Il Tribunale di Roma, con la sentenza  n. 2154/2017 ancora una volta accerta il diritto del personale scolastico di ruolo al riconoscimento integrale degli anni di precariato ai fini della ricostruzione di carriera.

Il Giudice del Lavoro di Roma,

ha dichiarato il diritto della parte ricorrente a vedersi riconosciuta, ai fini connessi alla anzianità di servizio, l’attività lavorativa prestata con contratti a tempo determinato, senza che l’anzianità lavorativa possa subire decurtazioni non previste per i lavoratori assunti con contratti a tempo indeterminato.

Questi principi sono stati affermati dalla Suprema Corte che, nel richiamare la giurisprudenza della Corte di Giustizia, ha statuito che nel settore scolastico, la clausola 4 dell’Accordo quadro sul rapporto a tempo determinato recepito dalla direttiva n. 1999/70/CE, di diretta applicazione, impone di riconoscere la anzianità di servizio maturata al personale del comparto scuola assunto con contratti a termine, ai fini della attribuzione della medesima progressione stipendiale prevista per i dipendenti a tempo indeterminato dai c.c.n.l. succedutisi nel tempo, sicché vanno disapplicate le disposizioni dei richiamati c.c.n.l. che, prescindendo dalla anzianità maturata, commisurano in ogni caso la retribuzione degli assunti a tempo determinato al trattamento economico iniziale previsto per i dipendenti a tempo indeterminato (Cass. 7 novembre 2016 n. 22558).
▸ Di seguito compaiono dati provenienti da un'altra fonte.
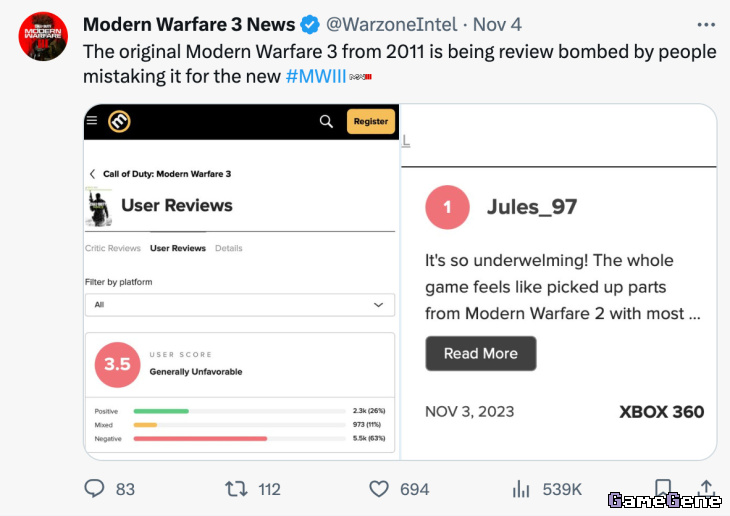The height and width of the screenshot is (516, 730).
Task: View tweet analytics bar chart icon
Action: point(521,489)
Ne consegue, pertanto, che l’attività lavorativa svolta dalla parte ricorrente prima dell’assunzione, in virtù di contratti a termine deve essere computata integralmente nella anzianità di servizio al fine di inquadrare il dipendente nella corrispondente fascia stipendiale al momento dell’assunzione.
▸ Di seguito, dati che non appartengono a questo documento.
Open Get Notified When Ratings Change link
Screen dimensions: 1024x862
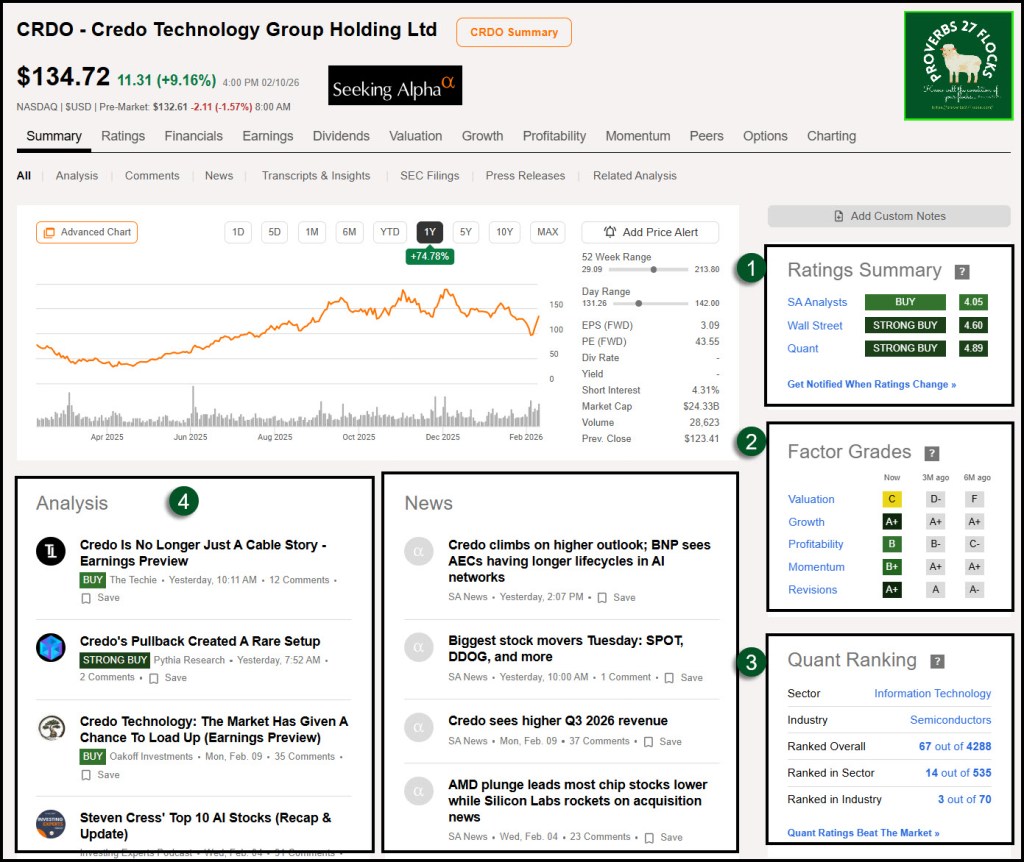[x=871, y=384]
Il citato decreto del dirigente scolastico, il quale non si è attenuto a tali principi, rispettando invece la normativa di carattere pattizio, deve, pertanto, essere dichiarato illegittimo.

Ha, pertanto, condannando il MIUR ad ripetere la ricostruzione di carriera del ricorrente e, conseguentemente, ad inquadrare quest’ultimo nella maggiore fascia stipendiale e versargli una somma a titolo di differenze retributive pari ad Euro 13.775,93 a titolo di arretrati e differenze retributive.